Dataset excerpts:
________________________________________
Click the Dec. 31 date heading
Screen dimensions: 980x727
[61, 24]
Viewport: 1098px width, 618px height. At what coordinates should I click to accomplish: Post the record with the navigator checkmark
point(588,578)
________________________________________
All entries must be duplicated exactly, with none left out.

§ **Problem solution**
Click the Dec. 31 date heading
Screen dimensions: 980x727
[61, 24]
Viewport: 1098px width, 618px height. At what coordinates should I click to accomplish: Post the record with the navigator checkmark
point(588,578)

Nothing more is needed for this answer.